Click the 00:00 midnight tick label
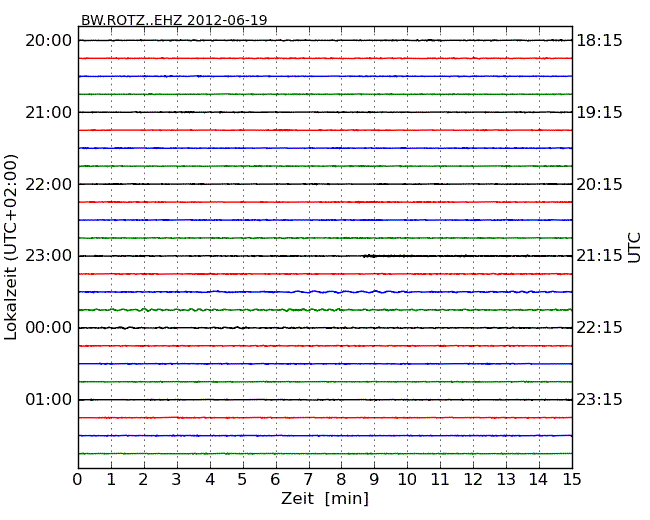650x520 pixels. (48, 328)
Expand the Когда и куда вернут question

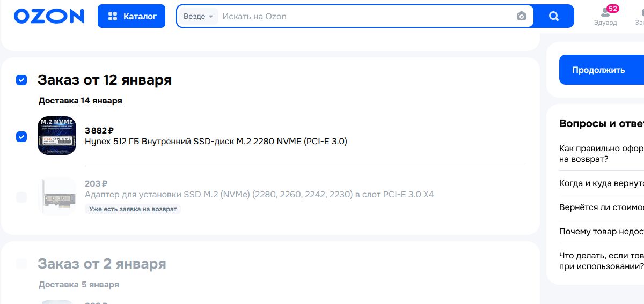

——————————

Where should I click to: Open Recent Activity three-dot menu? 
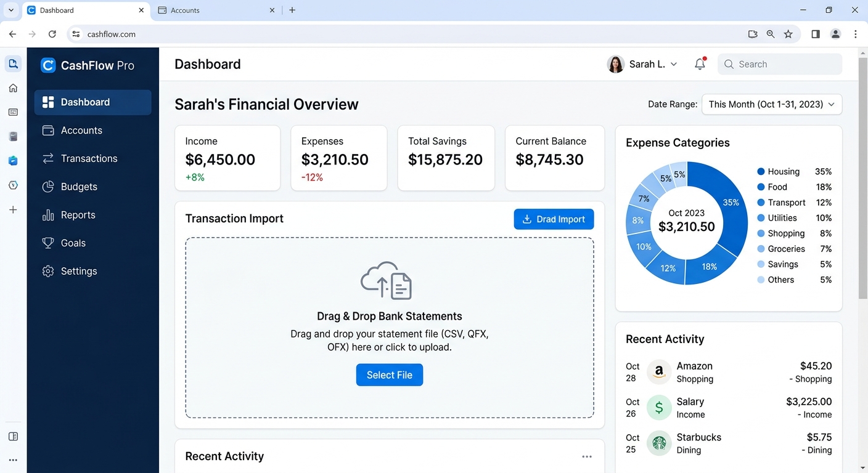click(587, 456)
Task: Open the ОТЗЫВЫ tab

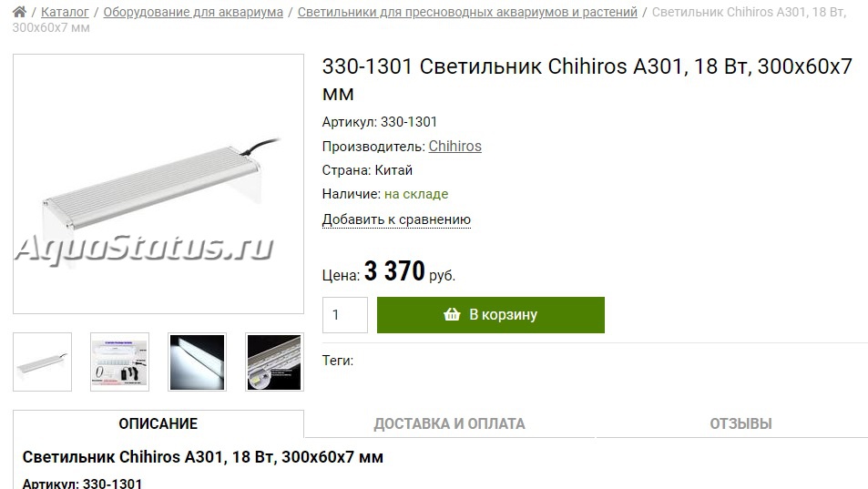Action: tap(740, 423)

——————————

▸ **Exercise description**
From the listing above, please give again the lines that begin with the line holding "Click the 00:00 midnight tick label" and go on through the line holding "Expand the Когда и куда вернут question", exactly, both ends included, minus any picture.

▸ **Exercise result**
Click the 00:00 midnight tick label
650x520 pixels. (48, 328)
Expand the Когда и куда вернут question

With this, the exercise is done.